SHORT EXERCISE A >>
Please answer these questions about the forum post, one line each:
(i) Which GPU does the poster have?
(ii) At which iteration does the failure in the example happen?
(iii) Which line of trainer.py is named in the traceback?
SHORT EXERCISE B >> Rename "Nepean" to "torchenv" in part of the forum post and give that part again. Begin at the words "I have a GPU" and stop after "trainer.train()".

TEXT SEGMENT >>
☆ ☆ ☆ ☆ ☆
RuntimeError: cublas runtime error : the GPU program failed to execute at /pytorch/aten/src/THC/THCBlas.cu:27

Hi guys,

I have a GPU GeForce GTX TITAN X with python 3.7.4 and CUDA 10.1. I am training my GAN on this GPU and it seems like the following errors occasionally happens during the training process and it always related to the spectral norm which is provided
by torch.nn.utils.spectral_norm here

In this example it happens at iteration 180 and another fail (not list hear) happens at iteration 5800. Is that a bug?

  File "/mnt/HDD2/hwan7885/anaconda3/envs/Nepean/lib/python3.7/runpy.py", line 193, in _run_module_as_main
    "__main__", mod_spec)
  File "/mnt/HDD2/hwan7885/anaconda3/envs/Nepean/lib/python3.7/runpy.py", line 85, in _run_code
    exec(code, run_globals)
  File "/mnt/HDD2/hwan7885/proj_hr/gan_ST_map_cnn/sagan/train_cifar10.py", line 15, in <module>
    trainer.train()
  File "/mnt/HDD2/hwan7885/proj_hr/gan_ST_map_cnn/sagan/trainer.py", line 261, in train
    fake_images = self.G(z, real_labels)
  File "/mnt/HDD2/hwan7885/anaconda3/envs/Nepean/lib/python3.7/site-packages/torch/nn/modules/module.py", line 722, in _call_impl
    result = self.forward(*input, **kwargs)
☆ ☆ ☆ ☆ ☆
RECORD EXTRACTS >>
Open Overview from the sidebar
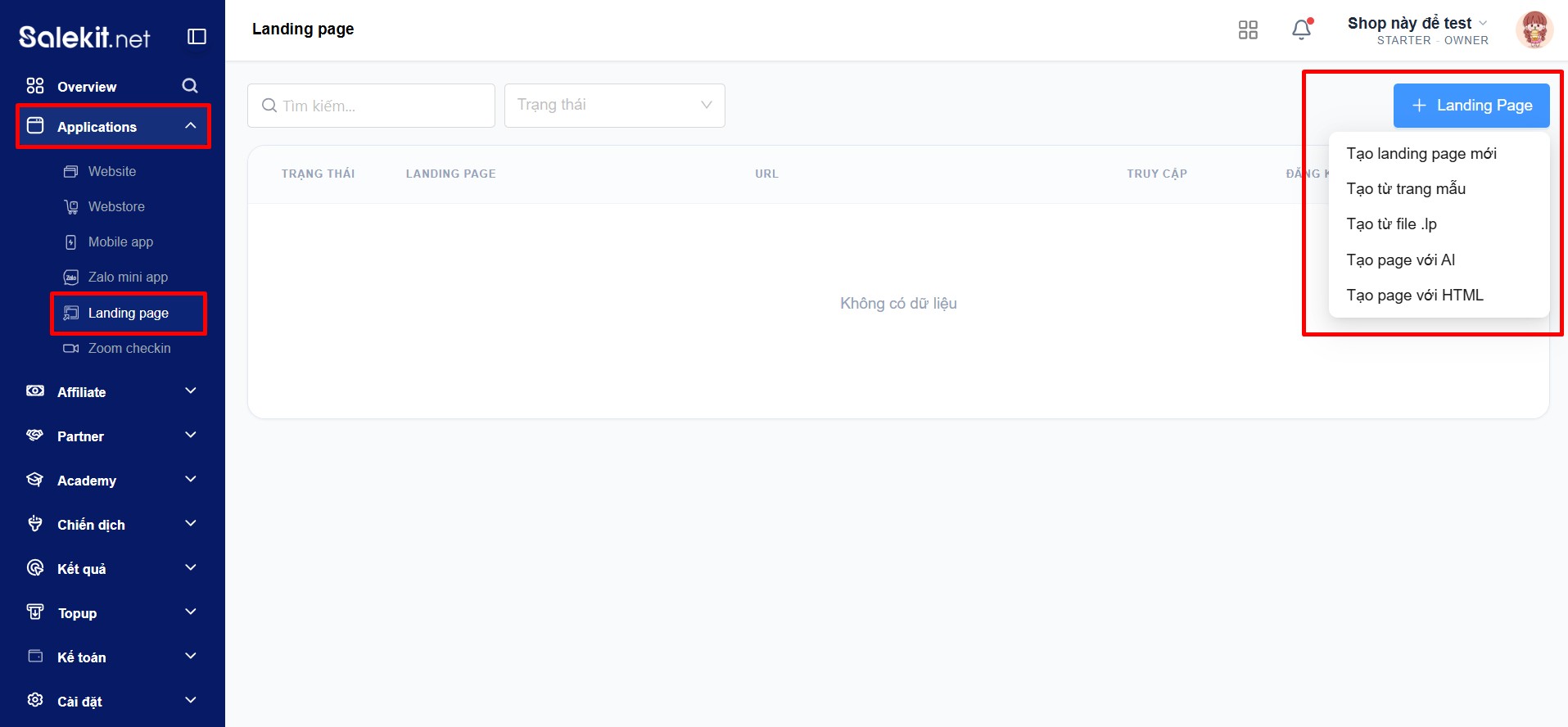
☆ ☆ ☆ ☆ ☆
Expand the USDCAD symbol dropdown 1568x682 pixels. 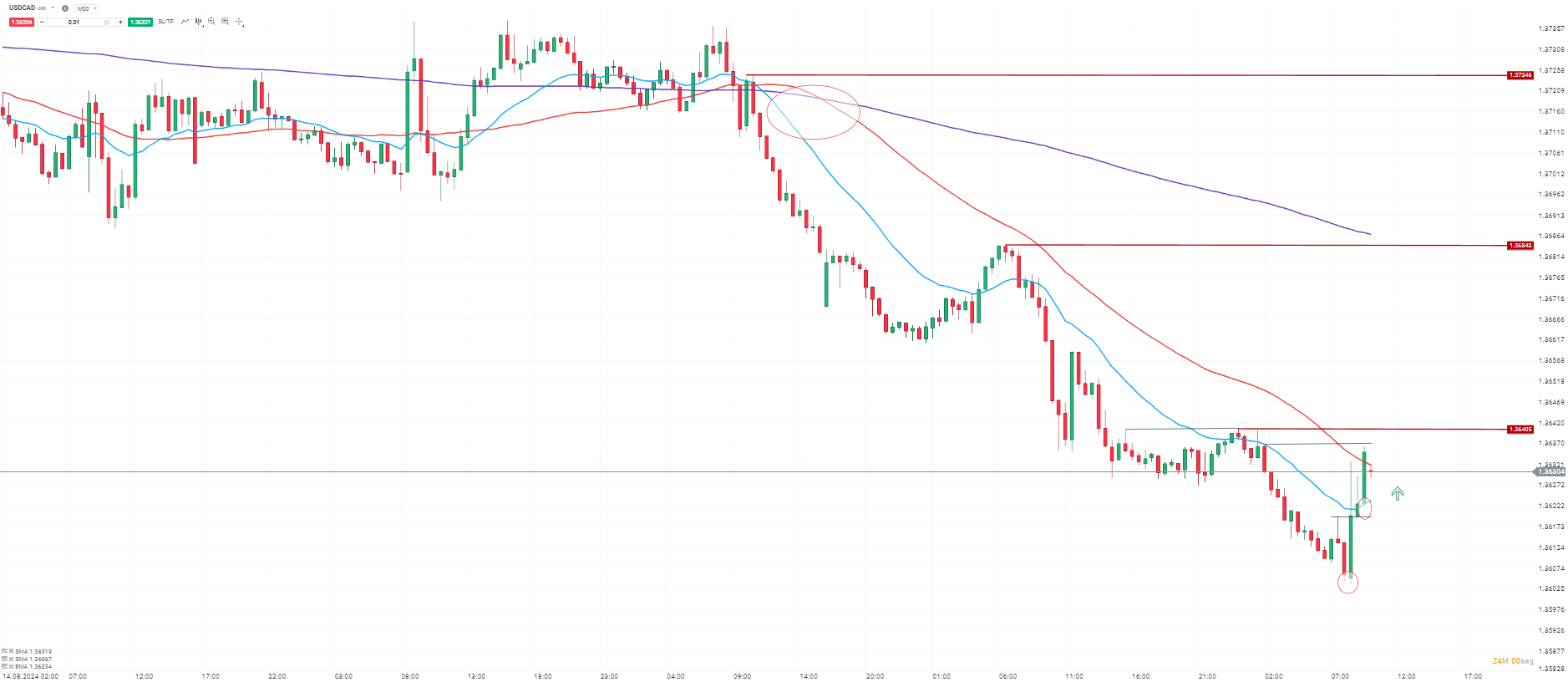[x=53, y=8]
☆ ☆ ☆ ☆ ☆
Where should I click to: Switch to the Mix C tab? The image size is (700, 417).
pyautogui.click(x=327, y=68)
☆ ☆ ☆ ☆ ☆
EXERCISE RESULT A >>
(i) A GeForce GTX TITAN X.
(ii) Iteration 180.
(iii) Line 261.

EXERCISE RESULT B >>
I have a GPU GeForce GTX TITAN X with python 3.7.4 and CUDA 10.1. I am training my GAN on this GPU and it seems like the following errors occasionally happens during the training process and it always related to the spectral norm which is provided
by torch.nn.utils.spectral_norm here

In this example it happens at iteration 180 and another fail (not list hear) happens at iteration 5800. Is that a bug?

  File "/mnt/HDD2/hwan7885/anaconda3/envs/torchenv/lib/python3.7/runpy.py", line 193, in _run_module_as_main
    "__main__", mod_spec)
  File "/mnt/HDD2/hwan7885/anaconda3/envs/torchenv/lib/python3.7/runpy.py", line 85, in _run_code
    exec(code, run_globals)
  File "/mnt/HDD2/hwan7885/proj_hr/gan_ST_map_cnn/sagan/train_cifar10.py", line 15, in <module>
    trainer.train()